Tomas, will you go first?
Thank you. As regards to working capital, as you can see also in the underlying development of working capital in the quarter, the inventory came down quite substantially and then is offset by the quick reduction in payables as well. And as I mentioned before, I think the payables will, due to the existing terms that we have, the impact there is faster than what you see in inventories and then subsequently in receivables. So that development will continue. As it then relates to interest payments, of course, we will always try to optimize our net working capital. And then, of course, that's also very much dependent upon where the interest rates continue to go, of course.
But everything else equal, obviously, with a lower net debt, interest rates will go down over time. But depending on how it moves and if it stays as it is now, then we expect it to go down over time.
And as we've said then, we expect the cash flow to continue to be positive throughout the year. We're not done net working capital-wise, that's not what we see yet. So, yes, and you will see a positive impact.
And then with regards to new efforts in India in Kakinada, we have taken over that now. No news in terms of any negative or kind of [ less expected ] takeover. We are ramping up the plant, good trials. I just had actually a status report yesterday from the team. So very good development so far, but it's still very early days. But our testing of equipment and so forth has turned out positive. So we are kind of turning up the plant. And then we -- as you know, from the press release, we're also going to invest, make the plant even better and enable us to serve customers with our full portfolio, but we're already now up and running with the assets that stand there when we took over.

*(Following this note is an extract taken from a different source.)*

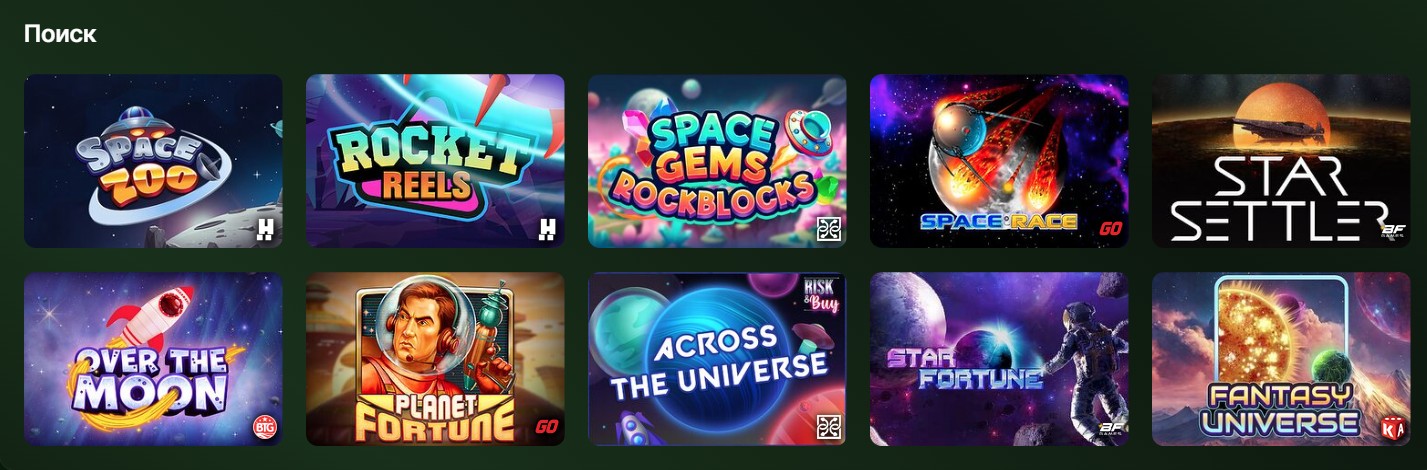The width and height of the screenshot is (1427, 470).
Task: Click KA provider logo on Fantasy Universe
Action: pyautogui.click(x=1392, y=427)
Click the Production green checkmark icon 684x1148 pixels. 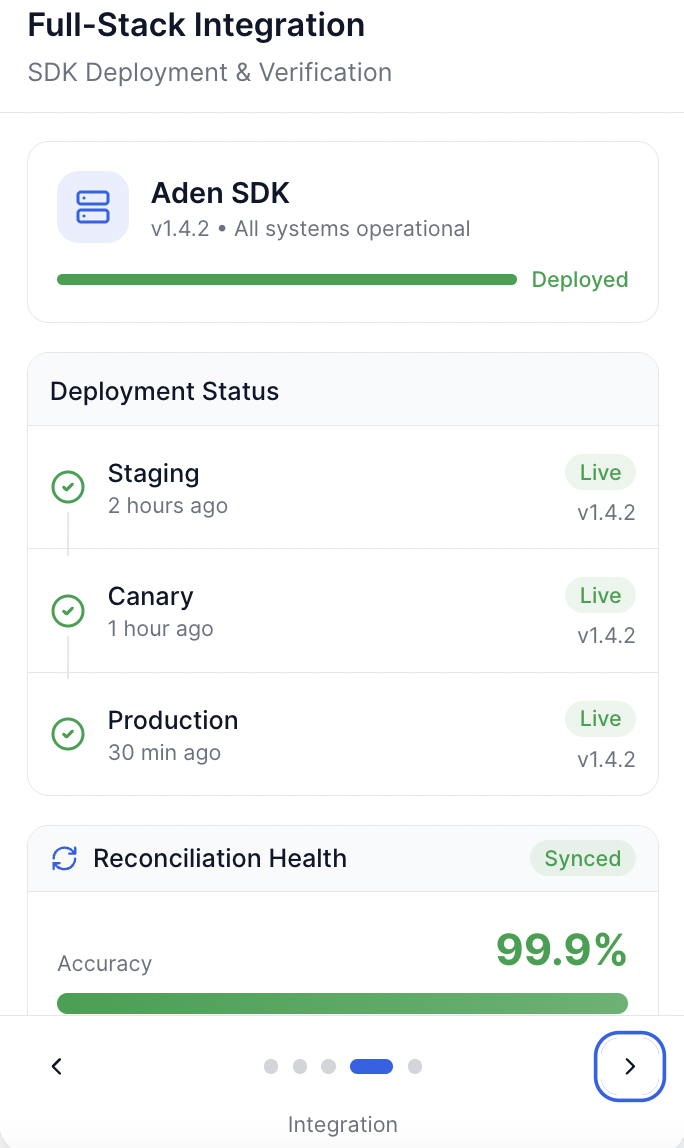pos(67,734)
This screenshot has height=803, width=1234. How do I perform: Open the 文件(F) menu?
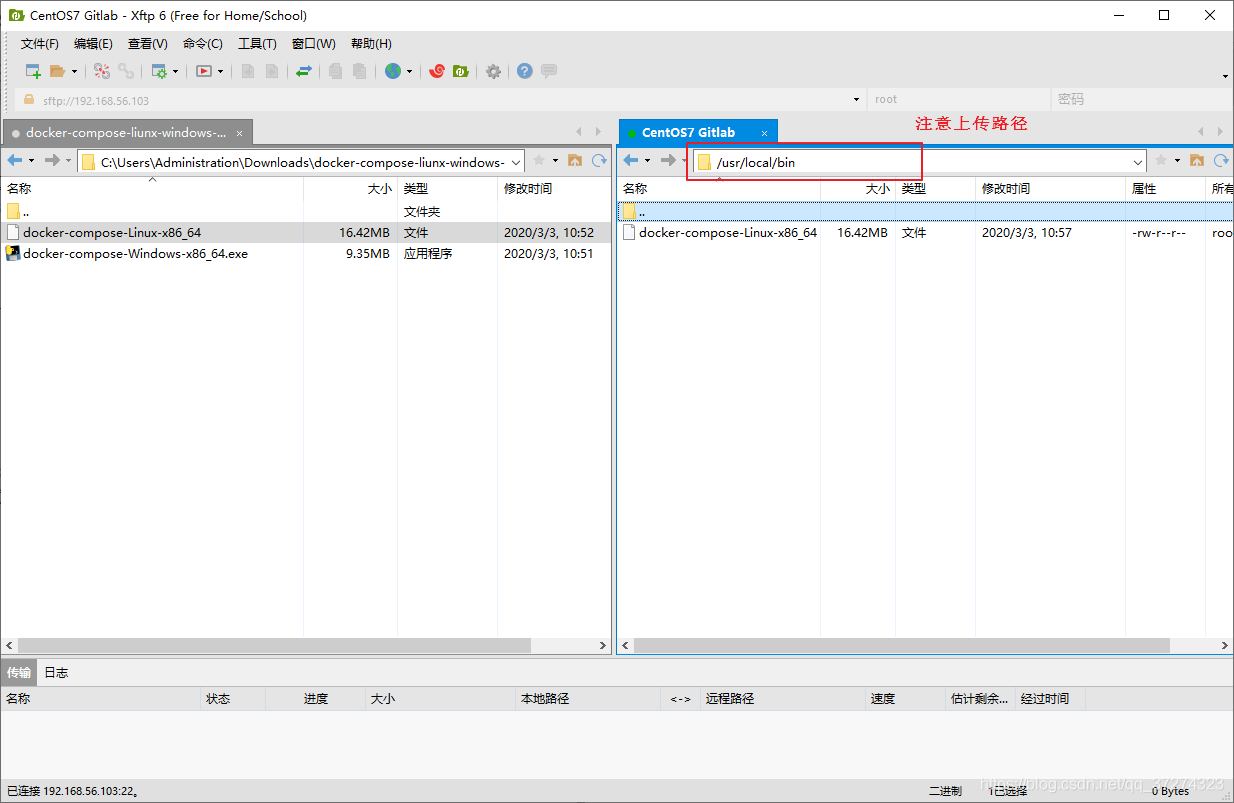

There are no more questions at this time. So I hand the conference back to the speakers for any closing comments.
Thank you. Thank you all for listening in. Again, a very strong quarter year-on-year, also sequentially. We are focused on the items that we see and the good underlying trend, which is really a confirmation of our journey -- on our journey towards our 2030 aspiration. So while we are somewhat helped by positive tailwind and now compensating fully for inflationary items, it's also a strong contribution from internal improvements, optimization, a continued focus on our specialty journey. We are a multi-oil ingredient house focused on plant-based oils and fats, and we see opportunities within food as well as within nonfood solutions replacing mineral oils and fossil-based ingredients. So when we sum all of that up, this was a good milestone. There will be a journey ahead and there will be better quarters, worst quarters, but certainly a good step ahead towards our 2030 aspiration.So I think with that, we will leave it. Thank you.